Baidu Launches Its Answer To ChatGPT, But Shares Take A Tumble


Billionaire and Baidu CEO Robin Li on Thursday officially unveiled the Chinese search giant’s answer to ChatGPT, as his company seeks to outdo domestic competitors in developing conversational artificial intelligence technologies, which have recently taken the world’s second largest economy by storm.

At a highly anticipated event at Baidu’s Beijing headquarters, the 54-year-old Li walked onto the stage and displayed the company’s chatbot service, Ernie Bot. But instead of a live demo, the audience was only shown videos of Ernie Bot performing a range of prepared and pre-recorded tasks, including answering questions about a popular novelist, composing press releases as well as working on mathematics problems.

So attendees weren’t given a chance to interact with Ernie Bot in real-time, though the company said the service will be available to a selected group of users starting on Thursday. Baidu shareholders were not impressed by the launch; its Hong Kong-listed shares fell as much as 10% in afternoon trading, before paring losses for the day to 6.4%.

“During our internal tests and from what I have experienced, our bot can’t be called perfect,” said Li. “But why are we launching it now? This is because we have seen market demand.”

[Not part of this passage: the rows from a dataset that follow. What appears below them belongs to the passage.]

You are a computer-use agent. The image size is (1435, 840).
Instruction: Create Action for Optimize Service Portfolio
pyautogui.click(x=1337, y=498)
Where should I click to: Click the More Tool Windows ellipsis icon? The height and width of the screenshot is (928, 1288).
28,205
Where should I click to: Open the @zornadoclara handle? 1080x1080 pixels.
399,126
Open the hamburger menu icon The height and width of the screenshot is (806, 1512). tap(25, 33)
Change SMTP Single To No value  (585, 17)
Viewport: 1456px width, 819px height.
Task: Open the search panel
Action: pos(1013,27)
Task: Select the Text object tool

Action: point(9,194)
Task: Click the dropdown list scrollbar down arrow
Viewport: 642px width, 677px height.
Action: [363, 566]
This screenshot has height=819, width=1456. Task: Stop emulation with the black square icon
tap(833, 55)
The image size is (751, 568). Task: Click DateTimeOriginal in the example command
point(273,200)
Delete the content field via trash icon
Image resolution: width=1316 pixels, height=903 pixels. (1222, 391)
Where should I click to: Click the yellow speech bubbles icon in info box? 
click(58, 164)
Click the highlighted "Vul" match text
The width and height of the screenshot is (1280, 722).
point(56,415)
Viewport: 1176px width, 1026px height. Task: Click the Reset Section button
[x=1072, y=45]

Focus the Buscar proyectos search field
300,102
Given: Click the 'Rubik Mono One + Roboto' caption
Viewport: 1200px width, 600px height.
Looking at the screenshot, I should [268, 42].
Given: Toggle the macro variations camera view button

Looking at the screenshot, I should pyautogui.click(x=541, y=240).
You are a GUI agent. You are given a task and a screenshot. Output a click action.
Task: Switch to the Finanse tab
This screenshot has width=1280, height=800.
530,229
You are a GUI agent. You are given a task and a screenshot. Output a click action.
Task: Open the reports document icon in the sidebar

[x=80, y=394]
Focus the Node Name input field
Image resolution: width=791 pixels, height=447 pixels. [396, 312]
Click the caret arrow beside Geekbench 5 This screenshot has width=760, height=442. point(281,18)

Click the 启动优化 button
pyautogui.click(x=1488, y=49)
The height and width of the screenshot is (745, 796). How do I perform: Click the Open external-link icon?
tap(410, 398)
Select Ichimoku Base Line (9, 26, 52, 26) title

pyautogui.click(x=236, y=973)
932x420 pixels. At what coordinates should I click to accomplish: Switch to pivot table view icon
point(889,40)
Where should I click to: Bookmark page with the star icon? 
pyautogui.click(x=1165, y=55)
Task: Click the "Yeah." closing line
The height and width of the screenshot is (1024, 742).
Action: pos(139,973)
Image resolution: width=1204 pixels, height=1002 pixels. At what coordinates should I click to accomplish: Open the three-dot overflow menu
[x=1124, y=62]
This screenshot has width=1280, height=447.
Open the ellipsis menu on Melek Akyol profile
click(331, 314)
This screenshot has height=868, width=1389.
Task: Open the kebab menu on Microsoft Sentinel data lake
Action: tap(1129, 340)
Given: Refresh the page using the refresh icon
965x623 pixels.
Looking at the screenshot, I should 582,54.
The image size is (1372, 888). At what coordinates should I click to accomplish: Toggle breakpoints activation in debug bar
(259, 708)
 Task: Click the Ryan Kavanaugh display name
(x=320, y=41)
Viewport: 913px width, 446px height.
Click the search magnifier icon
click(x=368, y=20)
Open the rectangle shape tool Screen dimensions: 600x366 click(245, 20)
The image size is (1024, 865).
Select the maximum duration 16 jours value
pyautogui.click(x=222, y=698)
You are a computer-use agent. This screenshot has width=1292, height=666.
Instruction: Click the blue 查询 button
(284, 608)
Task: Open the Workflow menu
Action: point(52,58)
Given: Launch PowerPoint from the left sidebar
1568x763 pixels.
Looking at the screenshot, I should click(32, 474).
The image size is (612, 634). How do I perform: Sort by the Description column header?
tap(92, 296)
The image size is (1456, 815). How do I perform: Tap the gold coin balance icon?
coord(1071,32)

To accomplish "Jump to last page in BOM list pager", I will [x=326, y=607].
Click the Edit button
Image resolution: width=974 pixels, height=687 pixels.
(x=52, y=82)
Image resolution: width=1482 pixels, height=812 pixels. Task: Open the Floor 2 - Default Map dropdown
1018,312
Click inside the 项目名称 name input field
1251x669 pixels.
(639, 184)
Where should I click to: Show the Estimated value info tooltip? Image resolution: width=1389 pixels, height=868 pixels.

Kenny Ng, a Hong Kong-based securities strategist at Everbright Securities, says the market initially had “very high” hopes for Baidu, whose shares rallied when it was first revealed that the company was working on a ChatGPT-style project. Li, who currently has a net worth of $7.8 billion, has a lot at stake. During a February analyst call, he said Ernie Bot would be gradually integrated with a range of Baidu’s services, starting from search engine and later with its iQiyi video site.

The mogul is banking on AI to diversify and revitalize growth, as Baidu in recent years has fallen behind rivals in market influence. In the fourth quarter of last year, the company generated better-than-expected $4.8 billion in revenue, but more than half of sales came from online marketing. As China’s economic growth slows, the sector has seen even more cut- throat competition as the likes of gaming and social media giant Tencent and Tik Tok owner ByteDance seek to lure brands onto their own platforms.

Baidu, in a press release, said Ernie Bot excels at areas including business writing and understanding Chinese language. Li says the bot will become better after receiving user feedback, which will in theory allow the company to train the algorithm to meet their demands. Ernie Bot’s launch took place just two days after OpenAI unveiled ChatGPT-4, which builds on its predecessor ChatGPT but comes with even more powerful functions such as processing not just text but pictures. Backed by Microsoft, OpenAI says it has also trained the latest version to be safer, and avoid giving answers that could be deemed misleading or inappropriate.

But the upstart hasn’t made its service available in China, where Baidu’s domestic rivals from Tencent to e-commerce behemoth Alibaba are all playing catch-up and racing to develop ChatGPT-style projects. Li didn’t touch on the legal aspect, but any similar service from the country is expected to steer away from sensitive topics and conform to strict local rules. According to a recent test run by the Wall Street Journal, a number of chatbots from Baidu’s smaller rivals already refused to answer questions about the Chinese leadership.